-- Provided material --
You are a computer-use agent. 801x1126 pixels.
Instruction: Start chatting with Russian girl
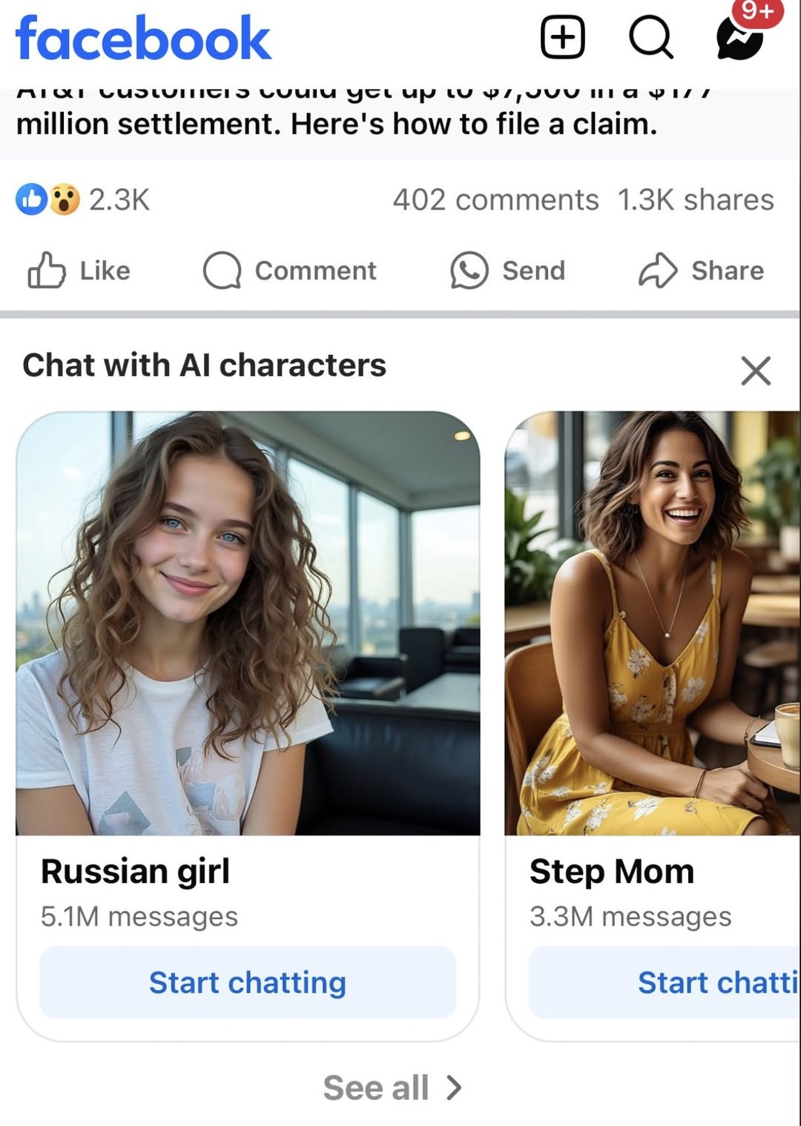pyautogui.click(x=247, y=982)
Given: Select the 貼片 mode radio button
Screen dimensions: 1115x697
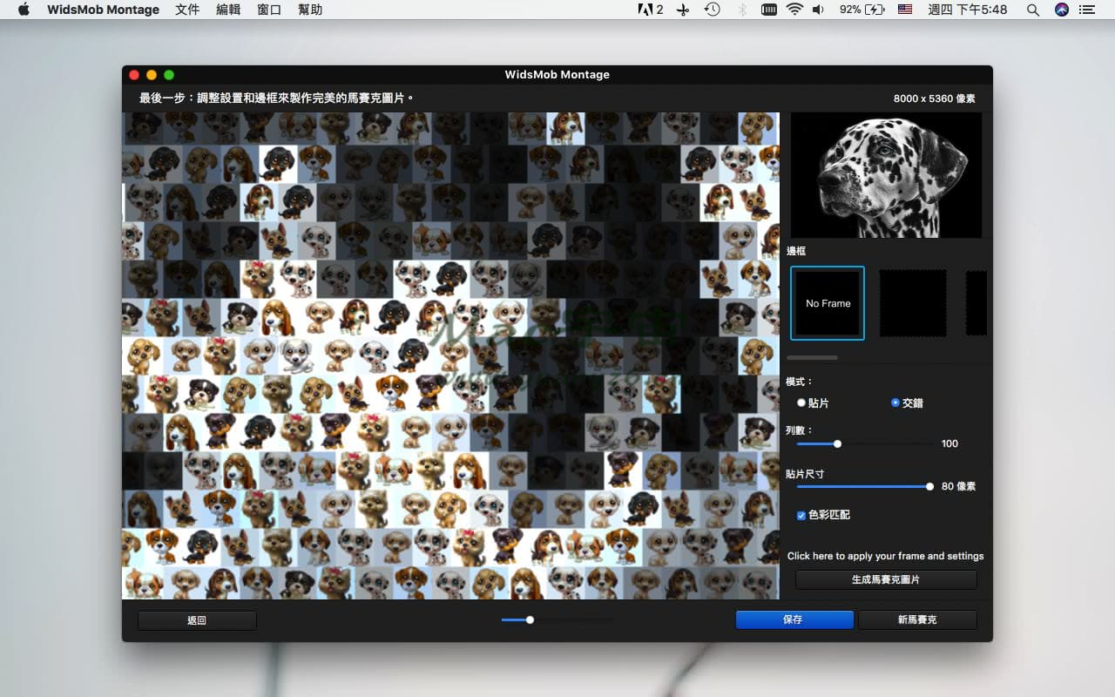Looking at the screenshot, I should click(x=801, y=403).
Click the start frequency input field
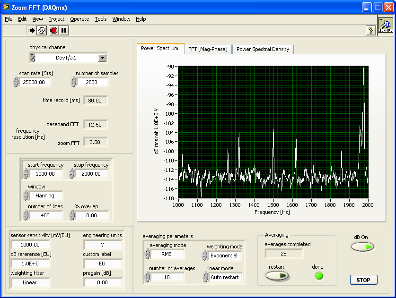The image size is (396, 298). coord(45,174)
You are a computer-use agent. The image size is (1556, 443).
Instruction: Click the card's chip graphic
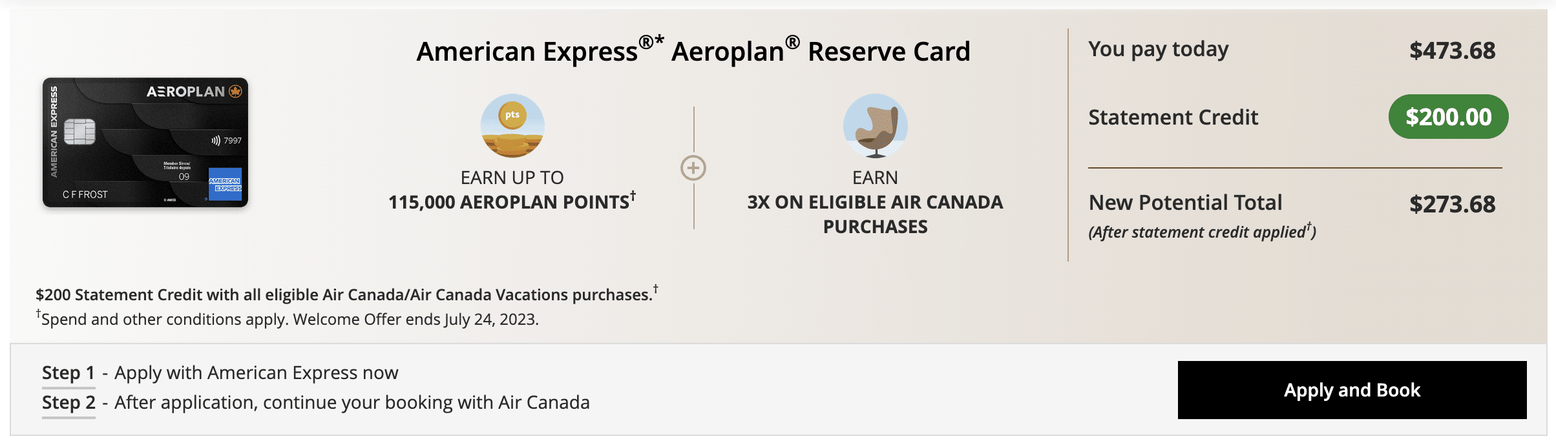[x=79, y=132]
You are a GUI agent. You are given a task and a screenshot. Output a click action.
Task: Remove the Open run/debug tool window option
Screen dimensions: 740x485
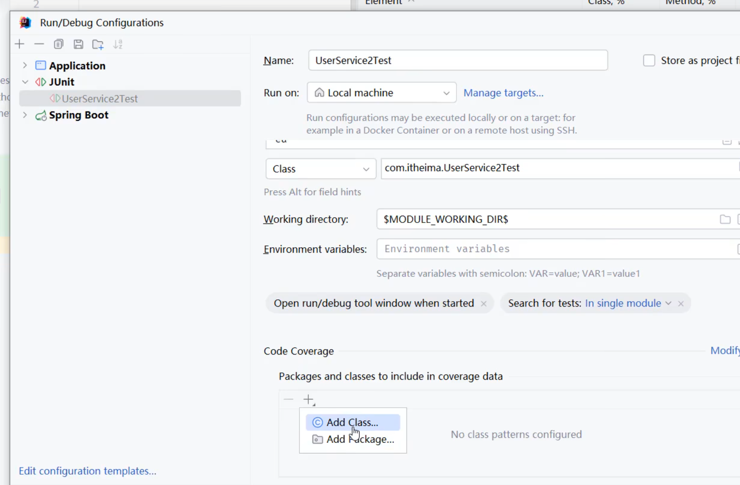(483, 303)
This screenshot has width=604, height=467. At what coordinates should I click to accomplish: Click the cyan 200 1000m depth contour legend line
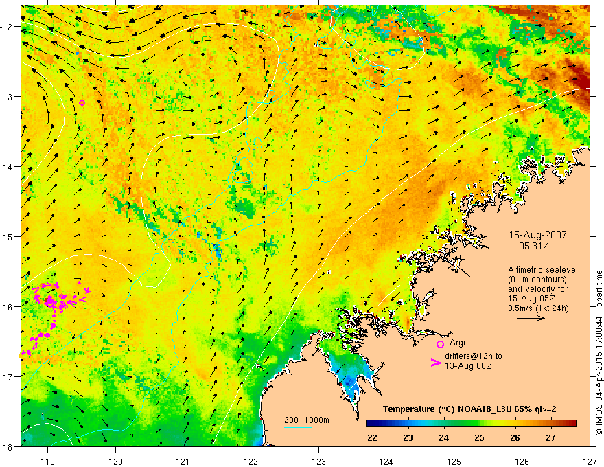tap(298, 427)
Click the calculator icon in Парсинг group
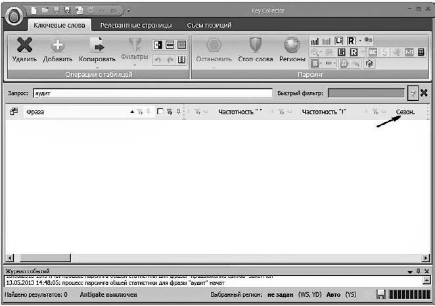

-- Stated problem --
Report each line in the items above that contains the string "dimensions", copying every such line in full.

-- Result of this task --
Screen dimensions: 1115x697
Screen dimensions: 740x485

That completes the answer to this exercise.